Pagi ini, adalah hari dimana dua program studi dari suatu universitas bergabung dalam satu kuliah lapangan. Ya, program studi tersebut merupakan dua program studi yang terkenal dari universitas ini, Sistem Kesehatan Masyarakat dan Ilmu Kelautan. Hal ini sudah terjadi lama semenjak kedua program studi ini lahir di universitas ini, karena SKM dan Ilmu Kelautan memiliki suatu kesamaan pengajaran, yaitu kelestarian lingkungan, dan hal ini terkadang membuat SKM dan Ilmu Kelautan mengadakan Kuliah Lapangan bersama.

Tia sudah menyiapkan semua peralatannya untuk Kuliah Lapangan hari ini, mulai dari alat tes pH air, alat kadar toksin dalam air, alat kandungan udara, dan lain sebagainya. Hari ini, mahasiswa Sistem Kesehatan Masyarakat telah melakukan perjanjian untuk berkumpul dengan mahasiswa Ilmu Kelautan di depan gerbang universitas. Dengan semangat Tia menuruni tangga dan menghampiri ibunya yang sedang duduk membaca Koran di ruang makan.

“Ma, hari ini Tia mau KP. Pulangnya Senin kali ma. Tia pergi ya..”

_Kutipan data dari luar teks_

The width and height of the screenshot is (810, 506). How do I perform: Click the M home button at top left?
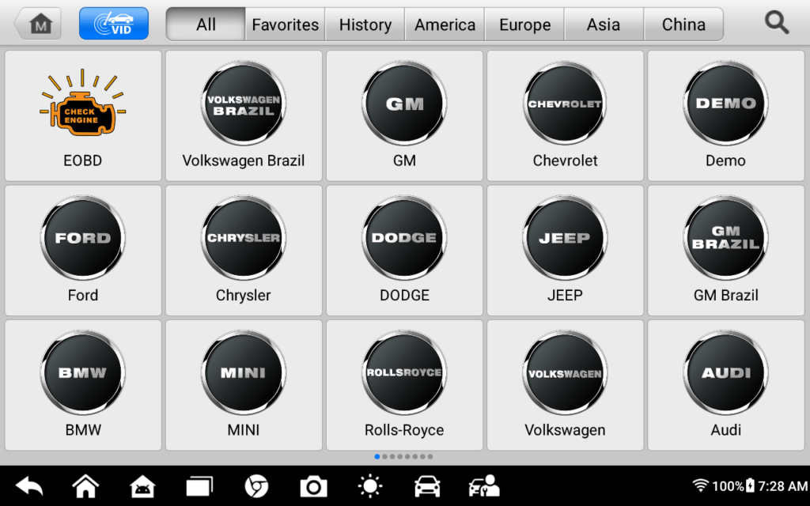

Kata Tia seraya menyambar dua potong roti tawar yang telah dioleskan selai oleh Mbok Niken dan segelas susu coklat hangat. Lalu Mama Tia segera menutup korannya dan menghampiri putrinya tercinta dan mencium keningnya,

“Hati-hati ya nak. Jangan macem-macem lho. Kalo ada apa-apa telepon Mama atau Papa ya..”

Lalu Tia hanya melempar senyum sebagai tanda ia mengerti akan wejangan Mamanya tersebut dan melambaikan tangan. Dengan berlari kecil, Tia langsung masuk ke mobil Nissan X-Trail dan melaju cepat ke kampusnya yang tercinta.

Sesampainya disana, ia langsung bertemu dengan Wiwin, sahabat karibnya yang dikenalnya sejak masuk universitas ini. Sejenak ia terdiam dan melayangkan pandangan ke arah rombongan mahasiswa Ilmu Kelautan. Ia ingin mengecek apa semua telah lengkap dan siap untuk berangkat ke daerah penelitian. Setelah mengabsen satu persatu mahasiswa Sistem Kesehatan Masyarakat seangkatannya, ia lalu memberikan absennya ke dosen pembimbingnya. Sekilas ia melihat bahwa Hansel ada di barisan mahasiswa Ilmu Kelautan. Tampak bahwa mahasiswa berperawakan tinggi, rambut cepak tentara dan kulit kuning langsat tersebut tengah melihat Tia kembali sambil melempar senyumnya ke arah Tia.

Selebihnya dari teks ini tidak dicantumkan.